Secondly, Leicester City’s success last season has enamored smaller clubs to believe there is a place for them at the rendezvous of victory. Clubs like Mauricio Pochettino’s quicksilver Spurs, West Ham United and even Bournemouth have recruited well. The football is therefore certain to be better.

Back to the managers. Notice I have deliberately omitted Wenger and Pochettino because I believe they squandered their chance last season. By allowing Leicester to run away with the title, they declined the right to sit on the table of champions.

Exactly what do the new arrivals bring to the table? Mourinho has already registered a major coup by attracting big name signings. Zlatan Ibrahimovic, Henrik Mkhtariyan and Paul Pogba were convinced he is the right man to propel Manchester United to the top.

His most onerous task will be reviving the traditional expansive football which brought the Red Devils so much success under Sir Alex Ferguson. I think he will use Phil Jones and Luke Shaw as attacking wingbacks while retaining midfield control by sticking to a 4-5-1 formation.
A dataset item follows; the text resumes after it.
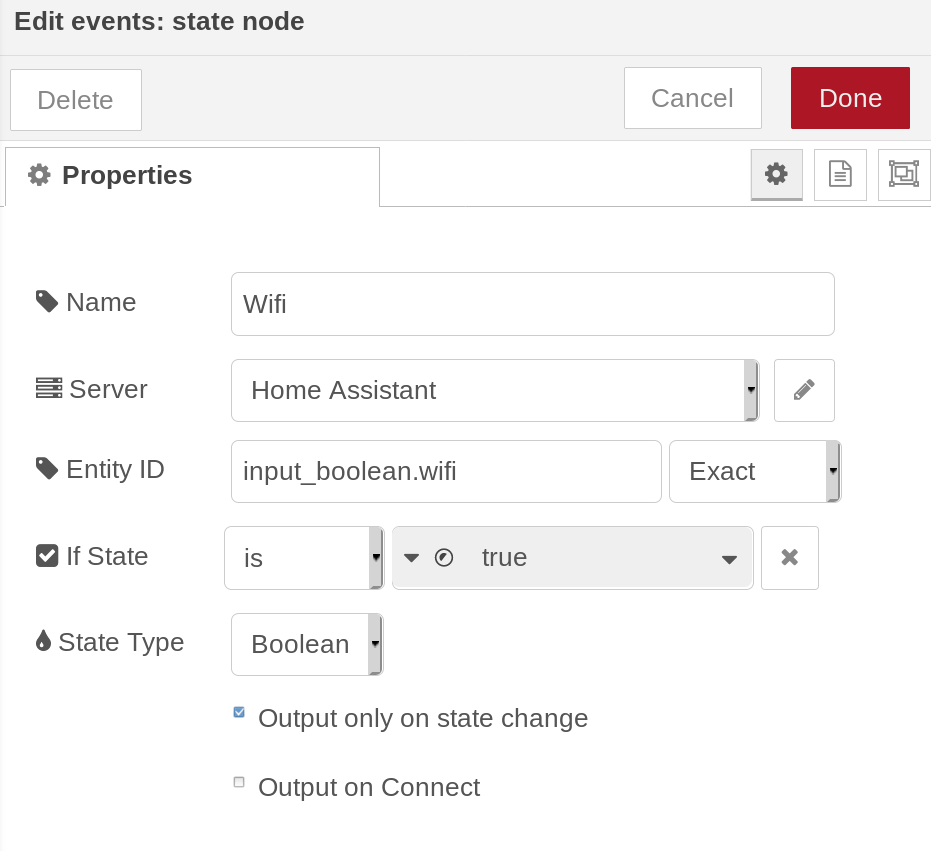
Task: Click the JSONata expression type icon
Action: [x=444, y=558]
However, Mourinho will be hard pressed to match Conte, Klopp and Guardiola because train fitter teams. Bayern Munich, Liverpool and Conte’s Azzuri were the fittest, hardest full pitch pressing teams I watched last season. Mourinho’s Chelsea at times played as though they were half fit.
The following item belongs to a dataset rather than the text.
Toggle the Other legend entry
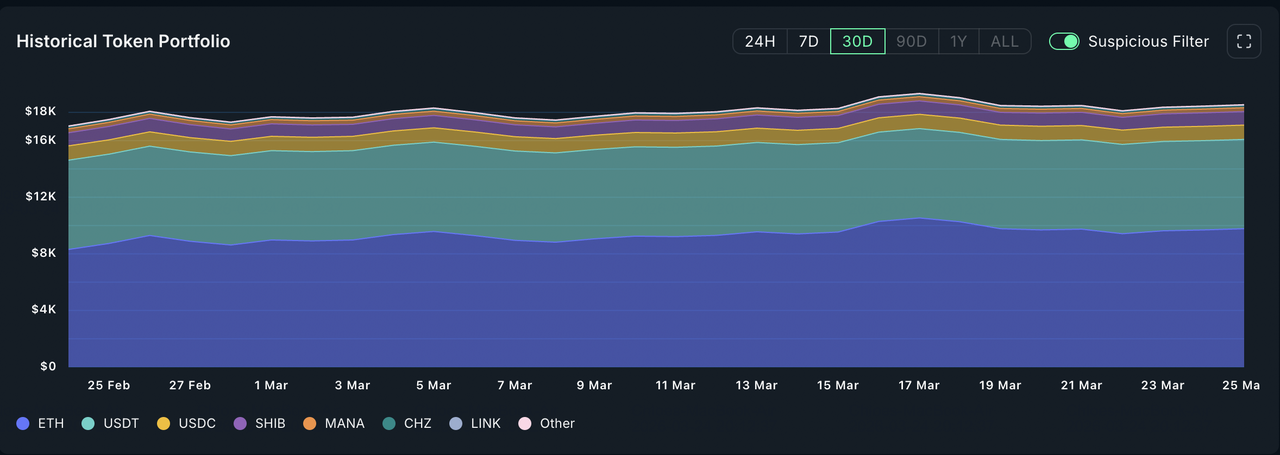The height and width of the screenshot is (455, 1280). click(547, 423)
Expect Manchester City, Chelsea and Liverpool to play the most intense football in EPL history. Another aspect in which the Special One faces challenge is in squad management. There is always a distinct decline in quality of play each time Mourinho replaces a core of 7-8 untouchables.

This doesn’t happen with Pep, Conte or Klopp managed teams. At the just ended Euros, Italy’s midfield and wingbacks - their most hardworking units, kept changing with each game.

Just when you thought Antonio Candreva had excelled, he made way for Florenzi. Similar rotation was done with Matteo Damian who swapped shirts with de Scoglio and Daniele de Rossi who was constantly replaced by Thiago Motta.

At Liverpool, Divock Origi, Kolo Toure and Lucas Leiva helped the club to two finals despite starting the season as squad players whereas at Bayern there was no decline in performance even when Pep’s entire back four was decimated by injuries.

In brief, these managers base play on inbuilt systems.
The highest amount of scrutiny is going to be on Pep Guardiola because of his record of success - 21 trophies in 7 years of management is unprecedented. But he is also the most innovative among the big guns.

Rivals Mourinho, Klopp and Conte will find it hard to switch formations within games without changing playing personnel as Pep does.
I expect all four managers to spend over 100m pounds in an effort to wrest back the initiative.

There will be touchline drama, inspired substitutions, animated press conferences and battered reputations. But it will all make for good drama as the world’s best reality TV show rolls into town August 14. As Baganda say, zaabike emipiira!